Inflation jumped to 3.3% in the latest CPI report, up sharply from 2.4% the prior month. This rapid increase comes on top of the gradual rise in unemployment since its 2023 lows. This leaves the Federal Reserve with no easy options.
The FED’s Dual Mandate
This situation is making it increasingly difficult for the Federal Reserve to manage both sides of its dual mandate. The Fed is legally required to pursue two often competing goals: keeping inflation low and stable, and maintaining maximum employment. In normal times, these goals are two sides of a “see-saw”. Increasing the money supply reduces unemployment but increases inflation, and vice versa.
But when inflation surges at the same time the labor market begins to weaken, the Fed finds itself pulled in opposite directions with no clean policy solution. Economists have a word for this combination of stagnating growth, rising unemployment, and persistent inflation: stagflation. It is widely considered one of the most difficult economic environments for policymakers to navigate, as the tools used to fight inflation typically make unemployment worse. That is precisely where we find ourselves today.
Misery Index Jumps to 7.56%
The human cost of rising inflation shows up clearly in the Misery Index, which simply adds the unemployment rate to the inflation rate to measure everyday economic stress. In March 2026, the Misery Index rose sharply from 6.81% to 7.56%, driven entirely by the surge in inflation. With unemployment at 4.30% and inflation at 3.26%, Americans are feeling the squeeze from both directions — higher prices at the same time the job market is quietly softening.
The Fed’s Impossible Position
Because the Federal Reserve is responsible for both goals, when inflation rises, the Fed raises rates. When unemployment rises, the Fed cuts rates. The problem facing policymakers right now is that both metrics are moving in the wrong direction at the same time.
Markets are currently pricing in a 98% chance that the Fed holds rates steady in late April, with over a 90% probability that no rate cuts arrive until October at the earliest. Cutting into rising energy prices would risk reigniting inflation, while holding rates high too long risks allowing a weakening labor market to deteriorate further.
Labor Market Weakness Hiding in Plain Sight
On the surface, the unemployment rate appears relatively stable.

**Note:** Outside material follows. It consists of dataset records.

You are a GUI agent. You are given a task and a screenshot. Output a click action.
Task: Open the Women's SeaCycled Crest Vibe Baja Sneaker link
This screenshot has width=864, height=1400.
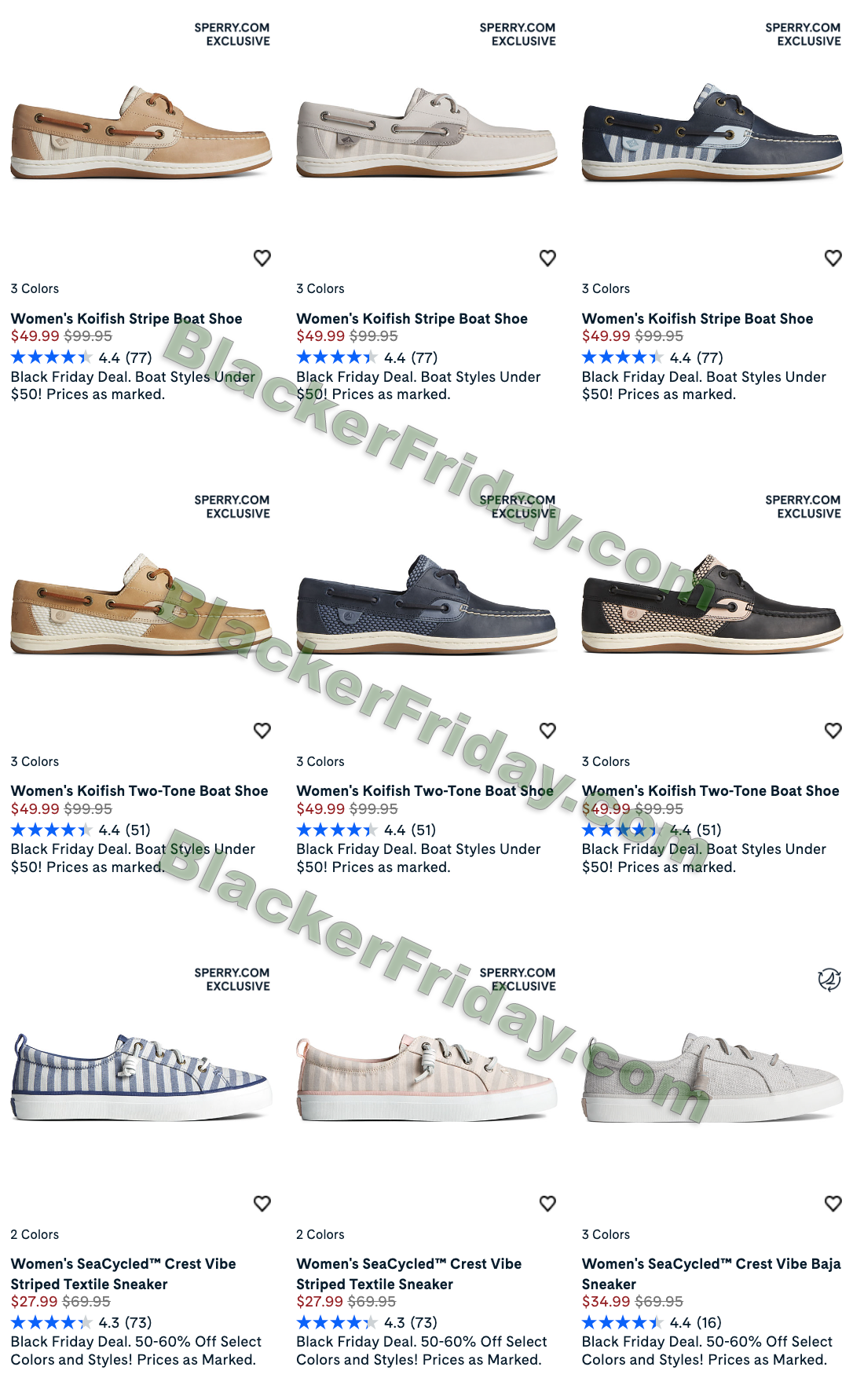click(711, 1274)
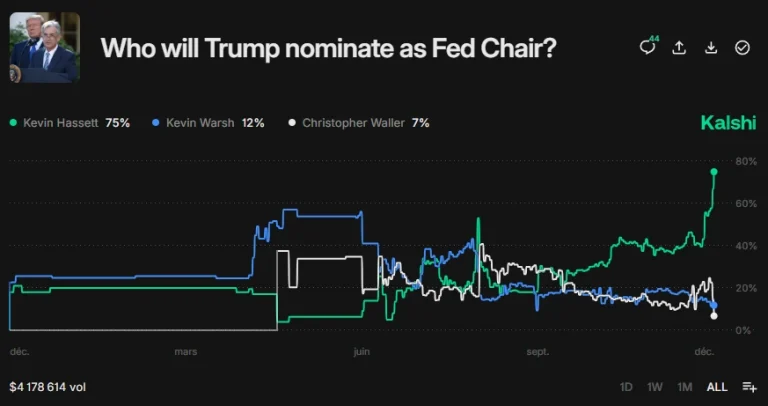Click the blue Kevin Warsh legend dot
Screen dimensions: 768x406
tap(155, 123)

But beneath that headline number, the data tells a more concerning story. Hiring is falling, job openings are declining, and the conditions for a more significant rise in unemployment are quietly building, in part due to increasing productivity created by AI. The one bright spot is the Deflationary forces created by AI.
Historically, it is falling asset prices that trigger layoffs — not the other way around. Once layoffs begin to pick up in an environment where hiring has already slowed, the unemployment rate can rise quickly and in a nonlinear fashion. That cycle has not yet been triggered, but the underlying conditions are moving in that direction.

A Late Business Cycle Warning
The combination of supply-driven inflation and a softening labor market is a hallmark of late business cycle environments. Energy prices, constrained by geopolitical supply pressures rather than surging demand, are pushing inflation higher at precisely the moment the economy can least afford it.
In past business cycles, this dynamic has preceded recessions. The Fed finds itself unable to ease policy to support employment without risking another inflation surge — a position that historically has made it difficult to avoid a meaningful rise in unemployment once the labor market begins to crack.
What to Watch
The unemployment rate remains the key indicator to monitor in the months ahead. If layoffs accelerate while hiring remains depressed, the unemployment rate could rise faster than many expect. The Fed’s ability to respond will be constrained as long as inflation remains elevated, meaning the labor market may bear the brunt of a policy environment that has run out of easy options.